Monday, November 5, 2012

The Love Dimension (Warrior Monk)



The musical movement that produced such Bay Area bands of consequence as Big Brother and the Holding Company, Jefferson Airplane, the Charlatans, the Beau Brummels, Harpers Bizarre, the Youngbloods, Count Five, the Syndicate Of Sound, the Great Society, the Grateful Dead, the Sopwith Camel, Country Joe and the Fish, Quicksilver Messenger Service, Moby Grape and others of similar intent all had a common thread that stood in striking contrast to developments in rock music elsewhere. Aside from the distinctive “tin roof with sound baffles” sonic quality that frequently characterized the production values of their recordings, many of these bands encouragingly professed a healthy regard for the most diverse of musical pioneers. Conversely, a number of their counterparts elsewhere seemed paradoxically determined to eschew creative autonomy and instead pander to the lowest common denominator via the façade of self-indulgence.

Taking their cue from the aforementioned healthy perspective (as did the equally charismatic Elvis Perkins In Dearland in recent years) is the Love Dimension (Jimmy L. Diaz - lead vocals, guitar; Celeste Obomsawin - vocals, percussion; Devin Farney - keyboards; Nick Marcantonio - bass; Jesse Olswang - drums). In their forthcoming Forget The Remember album (recorded from August through December 2011 and scheduled for 20 November 2012 release), the ambitious and inspiring San Francisco-based quintet showcases eleven originals that draw from the most diverse of inspirations, from psychedelia (the aptly titled, upbeat Bound To The Sound) to classic country (Hold On Or Let Go?).
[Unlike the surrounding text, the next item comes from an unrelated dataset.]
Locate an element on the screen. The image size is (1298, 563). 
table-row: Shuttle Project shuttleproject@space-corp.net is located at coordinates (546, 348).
Encouragingly (and perhaps in part commensurate with their individual circumstances), the Love Dimension does not hesitate to defer to the like minded accomplishments of others. Witness the relentless optimism of Down The 101, a fascinating hybrid of the dynamic tension of the Last’s L.A. Explosion (Backlash BLS003) and the Underdogs’ Surprise, Surprise (Hideout 1011). In turn, the high drama of Uma Coisa Linda takes its cue from the vacillating tempos of Grand Funk Railroad’s Anybody’s Answer (from their On Time album on Capitol ST-307), with the results acknowledging solidarity with the aforementioned Bay Area pioneers, if not sympathy. The straight ahead garage rock exuberance of Live Divine adequately underscores the point.
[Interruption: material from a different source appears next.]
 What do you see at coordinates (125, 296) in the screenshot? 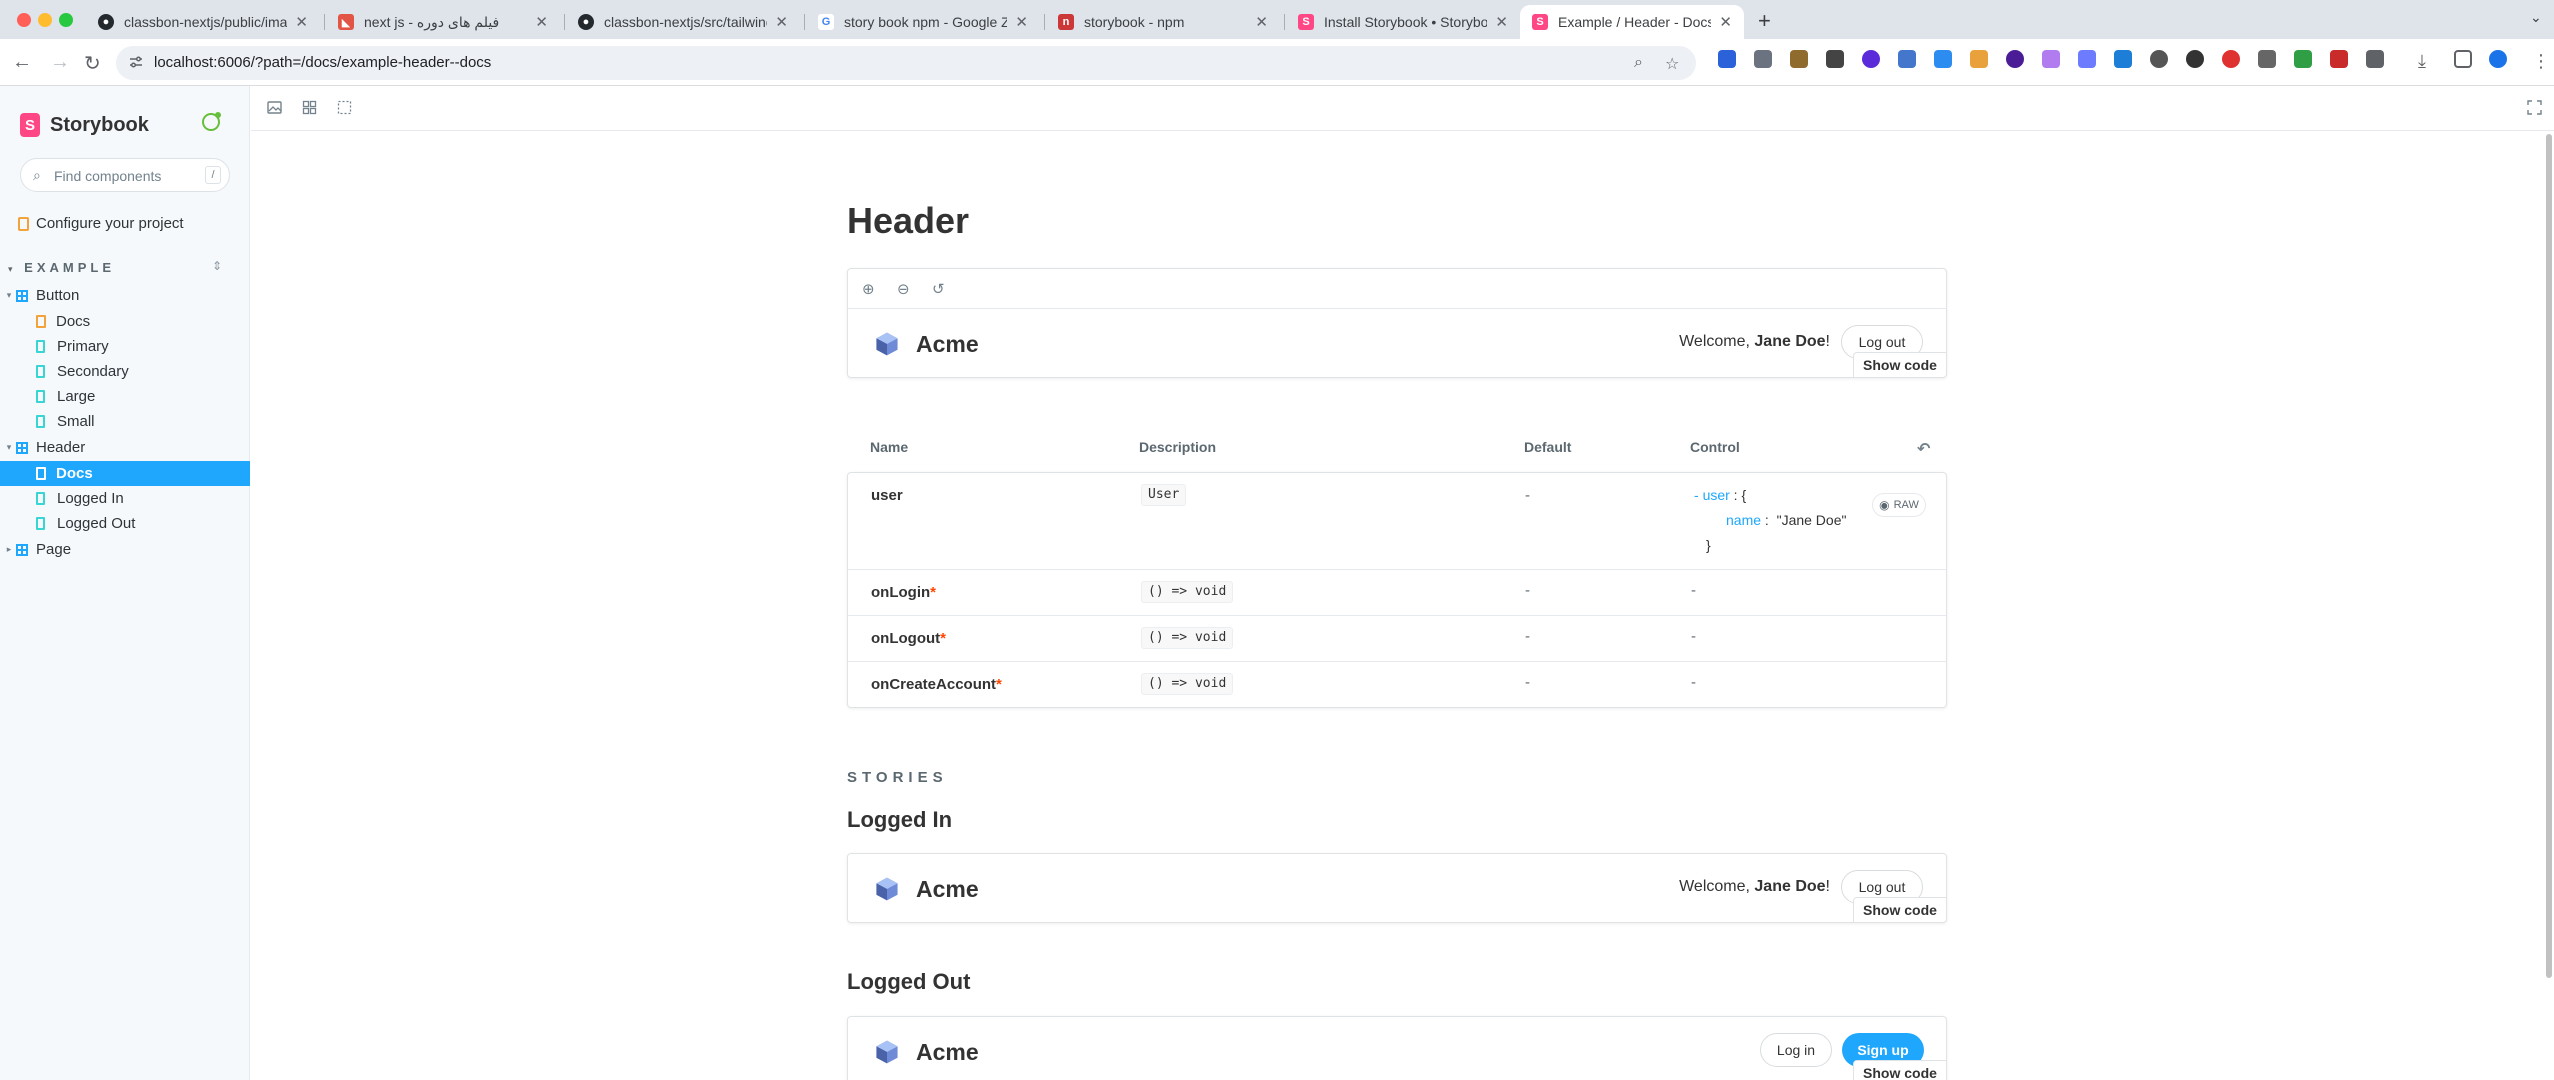
I see `sidebar-item-button: ▾ Button` at bounding box center [125, 296].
While of course geography is only at best of peripheral concern in terms of assessing the aesthetic merits of a given work, suffice to say that the Love Dimension has followed their instincts and has produced a highly original album that has been inspired by the high standards of those who have preceded them. While they may indeed be Bound To The Sound, it is indeed reassuring to realize that theirs is a mission statement with (in their own words) A Human Heart.